Guayaquil, Ecuador
La defensa nacional de acuerdo al Diccionario Militar de Guillermo Cabanellas, es la “Salvaguardia armada de la integridad del territorio y el honor patrios, que al Ejército profesional compete disponer en todo tiempo y al pueblo servir sin regateos en la hora del peligro y de la lucha”.
“Compete disponer en todo tiempo”, es decir permanentemente; no se pueden improvisar, ni los mandos, ni las tropas porque “la hora del peligro y de la lucha”, puede ser hoy, mañana o después de muchos años; por esa razón se necesita de unas Fuerzas Armadas profesionales, en entrenamiento permanente, bien armadas y equipadas, imbuidas de sentimiento patrio, de esta forma siempre estarán listas para el fiel cumplimiento de su sagrada misión.
Si bien es cierto que se han zanjado los problemas limítrofes con los países vecinos, especialmente con el Perú y podemos vivir en paz; nadie, absolutamente nadie nos puede garantizar que esa paz sea eterna.
El Tcrnl. Ollanta Humala, en 2006 durante la campaña política en la que fue derrotado por Alan García, proclamó su pensamiento radical, ultranacionalista y reivindicaba en sus proclamas el antiguo esplendor del imperio inca a través de un nuevo Tahuantinsuyo.
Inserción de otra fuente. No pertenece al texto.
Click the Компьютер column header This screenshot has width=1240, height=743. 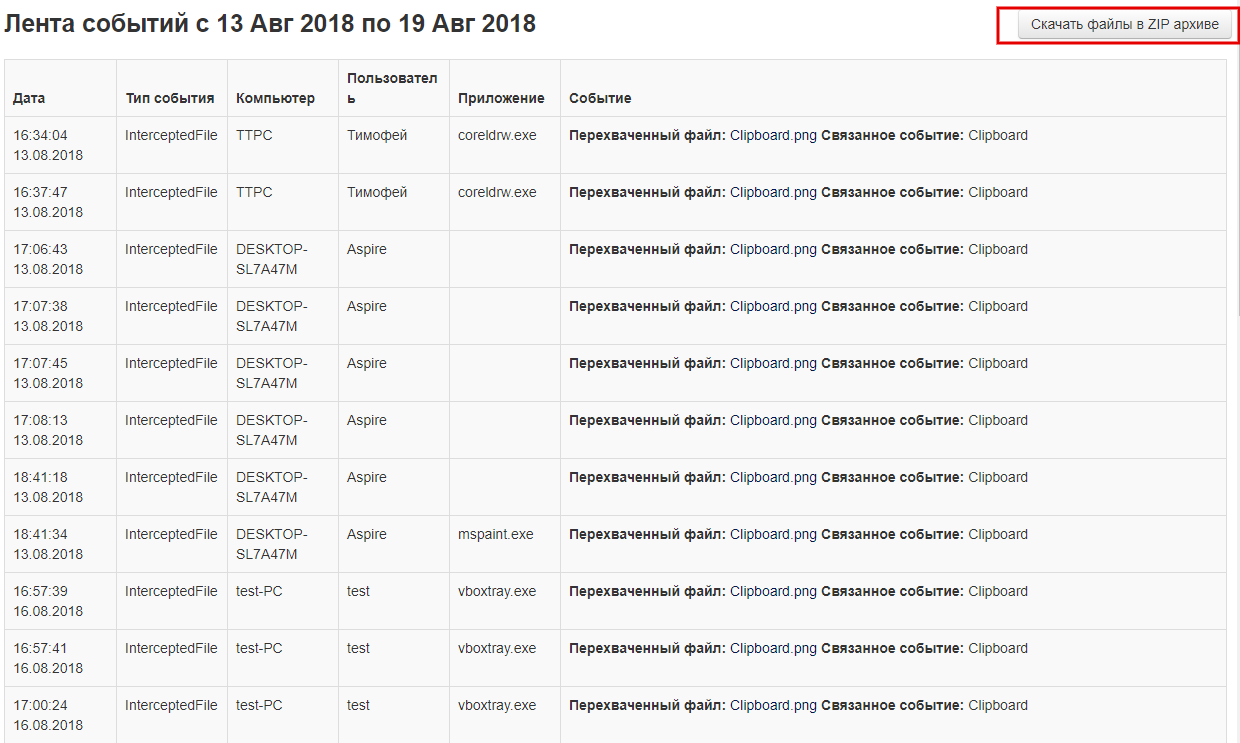point(275,98)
Lo más peligroso para la paz regional era su posición frente a Chile, decía que Taracapá está en manos del enemigo, que los tratados firmados después de la Guerra del Pacífico eran inaceptables y por ello debían ser impugnados, al mismo tiempo que debían ser repotenciadas las Fuerzas Armadas; igualmente, decía que el Tratado de Itamaraty con Ecuador fue firmado por Alberto Fujimori de “nacionalidad japonesa” y el canciller Fernado de Trazegnies de “nacionalidad belga”, por lo tanto que dos extranjeros decidieron por 25 millones de peruanos. De llegar a la presidencia los desconocería.
Felizmente, Ollanta Humala cambio su discurso ultranacionalista y en 2011 llegó a la presidencia, las relaciones entre Ecuador y Perú se han ido fotaleciendo en un clima de paz.
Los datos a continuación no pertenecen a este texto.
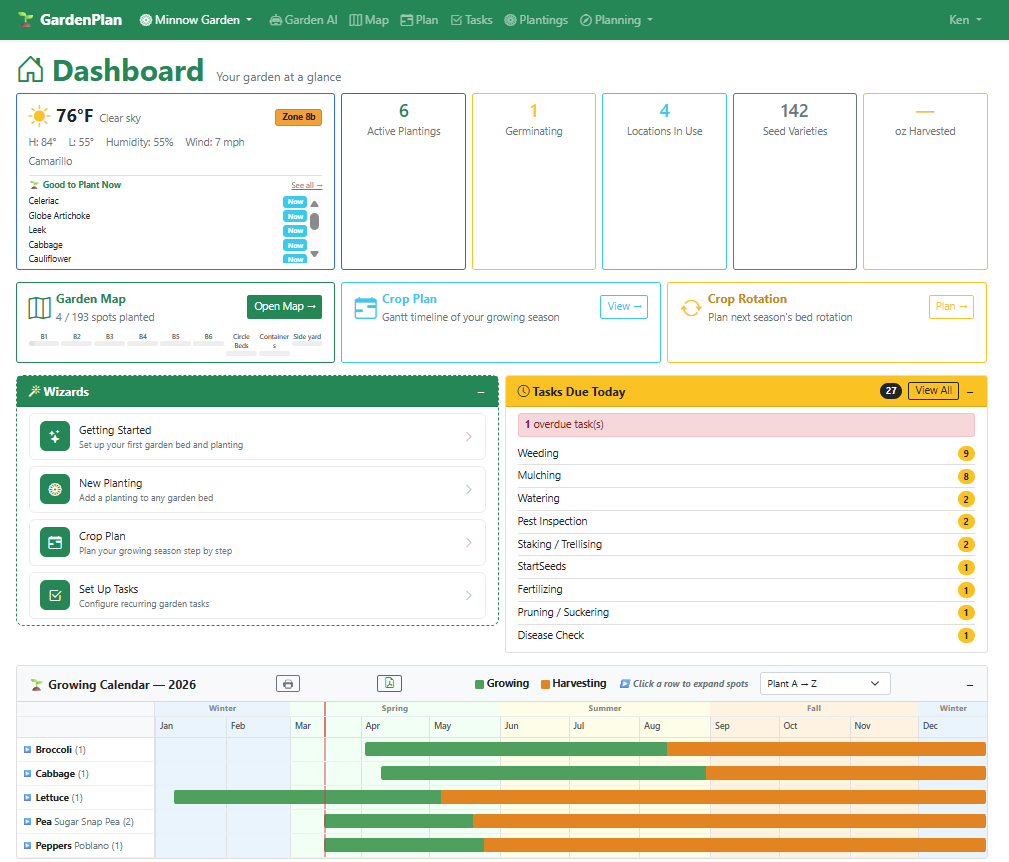The image size is (1009, 862).
Task: Open the Planning dropdown menu
Action: [x=616, y=19]
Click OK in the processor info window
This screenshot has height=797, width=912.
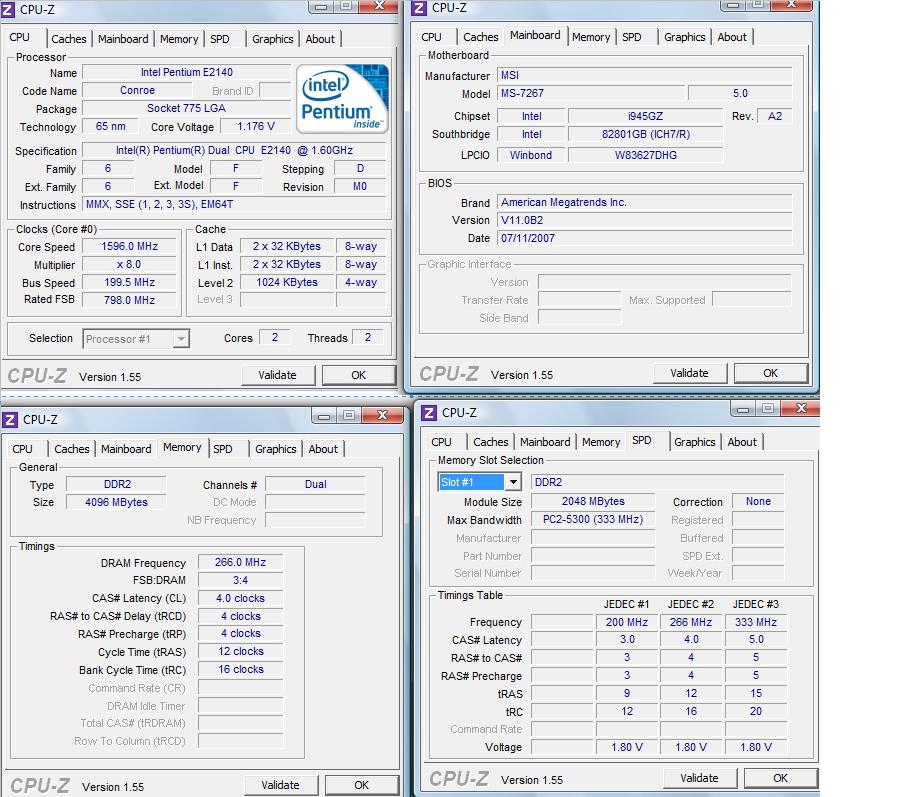(x=358, y=375)
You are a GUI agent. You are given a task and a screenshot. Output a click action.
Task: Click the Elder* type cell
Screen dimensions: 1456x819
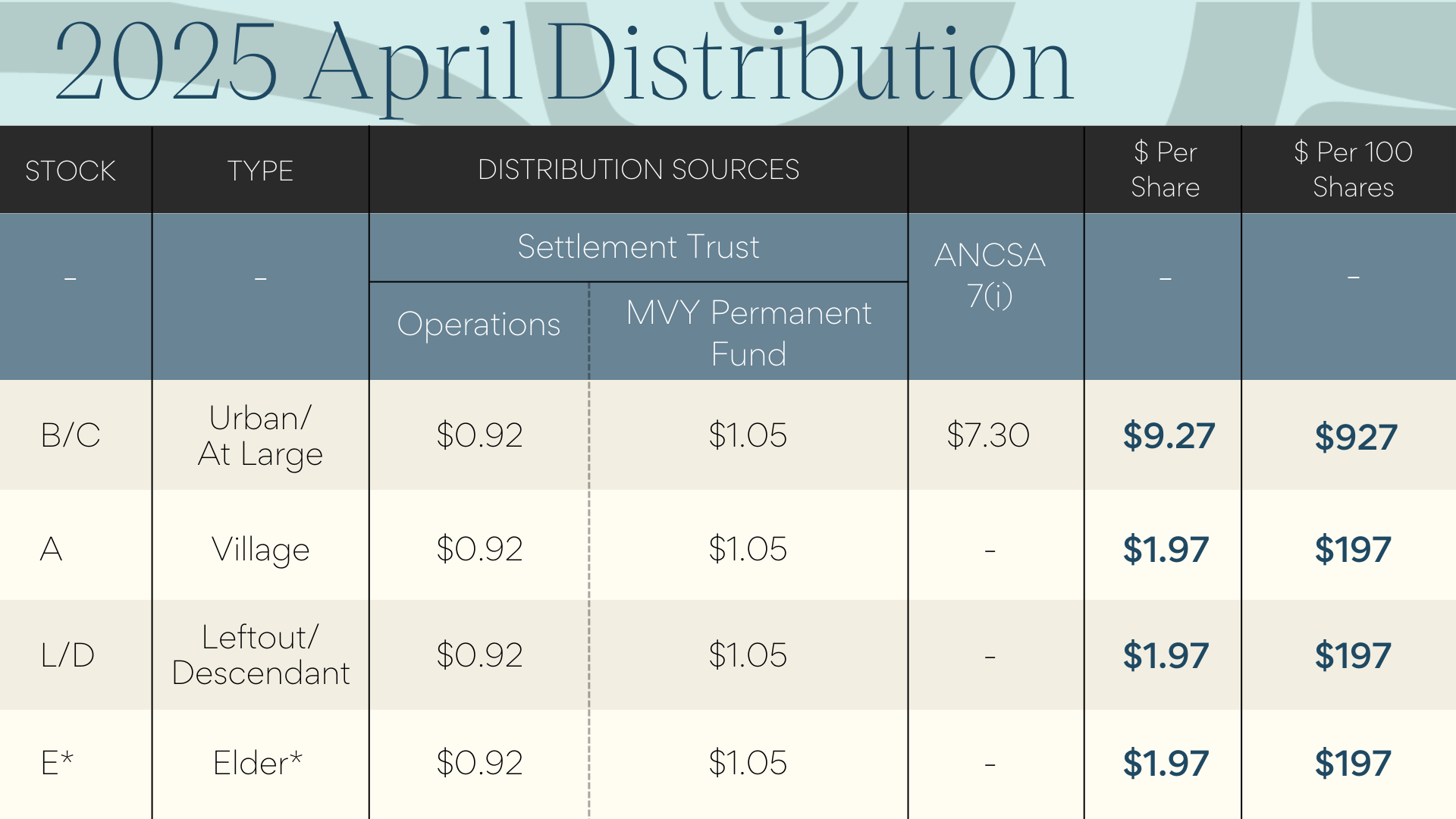257,763

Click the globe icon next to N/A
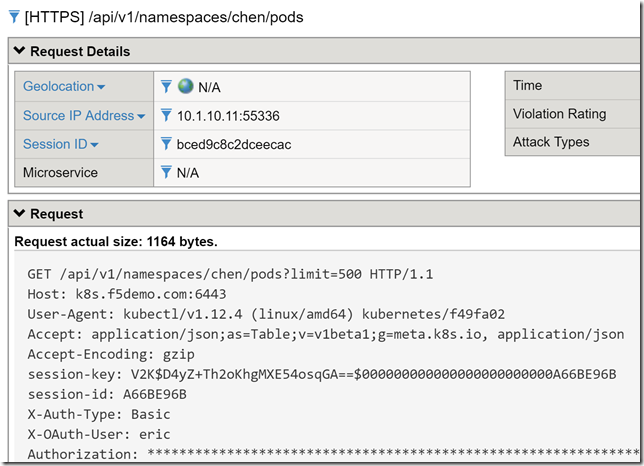coord(185,87)
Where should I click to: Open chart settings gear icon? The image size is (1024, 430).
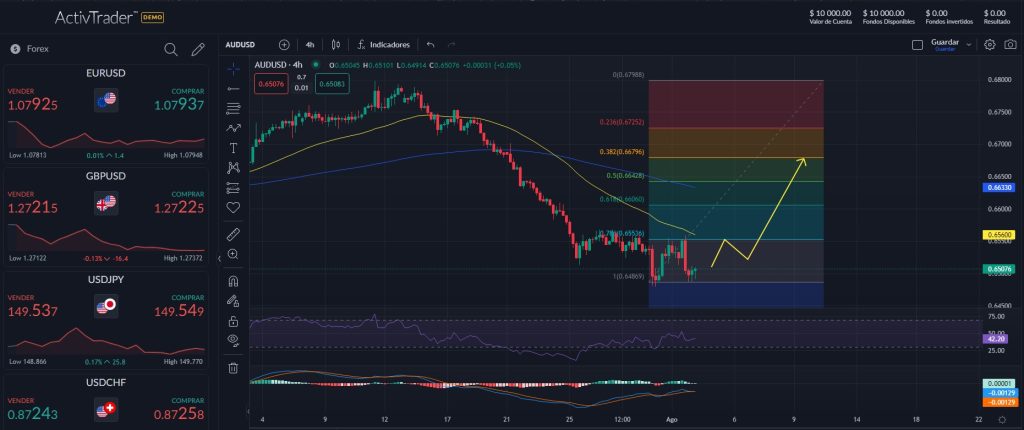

Aquí cabe una pregunta: ¿Quién nos garantiza que con el correr de los años aparezca un líder radical que exacerbe cualquier sentimiento ultranacionalista y rompa la paz? Por esa razón un país debe tener unas Fuerzas Armadas profesionales, bien entrenadas, armadas, equipadas y listas para el cumplimiento de sus misiones constitucionales: la defensa de la soberanía y la integridad territorial.
La feroz arremetida del crimen organizado, el narcotráfico y sus secuelas, la delincuencia común; las terribles matanzas al interior de las cárceles; los secuestros, extorsiones, los sicariatos; los robos a mano armada y la presencia de bandas criminales extranjeras; tienen aterrorizada a la ciudadanía que clama por seguridad. Con una policía rebasada en sus capacidades para hacerle frente a la amenaza de la criminalidad, el gobierno se ha visto obligado a emplear a los militares en la seguridad interna del país.
Aunque jamás los militares han estado ajenos al control del narcotráfico, el crimen organizado, del tráfico de precursores químicos, de armas, de seres humanos entre otros delitos. Las Fuerzas Armadas han colaborado en labores de inteligencia, la información ha sido siempre un importante instrumento para la toma de decisiones y para prevenir y neutralizar acciones delictivas; igualmente están realizando permanentemente operaciones de interdicción marítima y área y lo que es más, la vigilancia en la frontera sur y la más conflictiva, la del norte; los extenuantes y riesgosos patrullajes; incluso, muchas veces ha habido que combatir a fuerzas irregulares, enfrentamientos que han cobrado muchas vidas.
Todos los esfuerzos deben ser direccionados a que la Policía Nacional se fortalezca cualitativa y cuantitativamente, cumpla sus misiones y sea merecedora del respeto y la gratitud ciudadana.
Desgraciadamente, cuando los gobiernos y la sociedad no tienen una cultura de la defensa ni una percepción de las amenazas presentes y futuras y no dan importancia a las experiencias históricas que valoren a la defensa como una inversión, una capacidad necesaria lista para su empleo, en el futuro se puede pagar muy caro.

Por lo tanto, es fundamental, para la seguridad de los Estados, mantener unas Fuerzas Armadas disuasivas, entrenadas y equipadas, listas para actuar en cualquier momento; debilitarlas o distraerlas en actividades que no les corresponde estimula al agresor e invita al ultraje y humillación de un país.